LAT 02 05.1S
LONG 154 00.0
ETA 0600 24 Jan 2012
COG 350 SOG 9.5
WEATHER WIND (in squall) 243@17kts (no squall) 277@6kts, sea slight, swell 1m north, cloud 7/8, Baro 1004.4
As we sail our way into the Pacific Ocean Gold Coast Australia continues its cat and mouse battle with Geraldton. Until
recently Geraldton have been sticking to us like glue 3nm astern to the south. Occasionally they would gain on us slightly,
and then we would loose them slightly. Just after midday the storms started to build. As the storms approach the wind
backs up to 90 degrees, and Geraldton appeared to be in their own wind with the squall coming towards it while we
maintained our course to the north in the usual light trades. Two hours later as the squalls began to approach us Geraldton
were 2nm to the east of us sailing at 10kts and making significant gains our our position.

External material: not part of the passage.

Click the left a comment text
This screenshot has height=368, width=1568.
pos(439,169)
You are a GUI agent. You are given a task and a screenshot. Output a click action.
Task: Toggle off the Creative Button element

Gradually we weave our way around squalls which have good wind on the outside, but no wind underneath them. We are
constantly altering course and trimming trying to get the best speeds and make ground to the North to get to the trades
first. Hopefully we can out sail Geraldton for the rest of the afternoon and into the evening now we are in similar wind
however the squalls are so random it is very hard to pick a particular course or game plan and we must just sail by the minute.
Squalls not only bring wind, and they also take away wind and it is not uncommon to have a 2min squirt of 20kts followed by
0kts for the next half hour. This is why it is very important to try to navigate around the outside of squalls and not get
stuck in the middle of them. One squall yesterday took us an our to get out of its centre, yet right now the squalls have
seemed to increase the wind in the general vacinity to up to 20kts making for some very good sailing towards the equator.
Squalls also bring rain, and as I type it sounds like the boat is sitting under a waterfall as the rain comes down in bucket
loads. Everybody onboard get very excited about this particularly the girls as it is not just a great way to cool off after
a hot day’s sailing, it is also a fantastic opportunity to have a shower in the rain and if you like even shampoo your hair
with fresh rainwater in an environment where only limited water can be made and there is not enough water to have a shower
every day. If you manage and you can catch some of the rainwater as it comes off the mainsail it is also fantastic drinking water.
As we near the equator there are certain crew members onboard who have not yet entered into King Neptune’s realm, and
preparations are underway for us to receive King Neptune and as custom initiate the periwinkles into shell backs. Other
members will be crossing the equator from south to north for the first time so they too will no doubt be ordered to pay pennants to King Neptune.
In this part of the world we are very lucky to have any wind at all, so even though the wind is random and comes from
squalls, it is better than no wind at all so we take what we can get. Hopefully if these conditions keep up we can be into the trades by tomorrow and setting course for Singapore.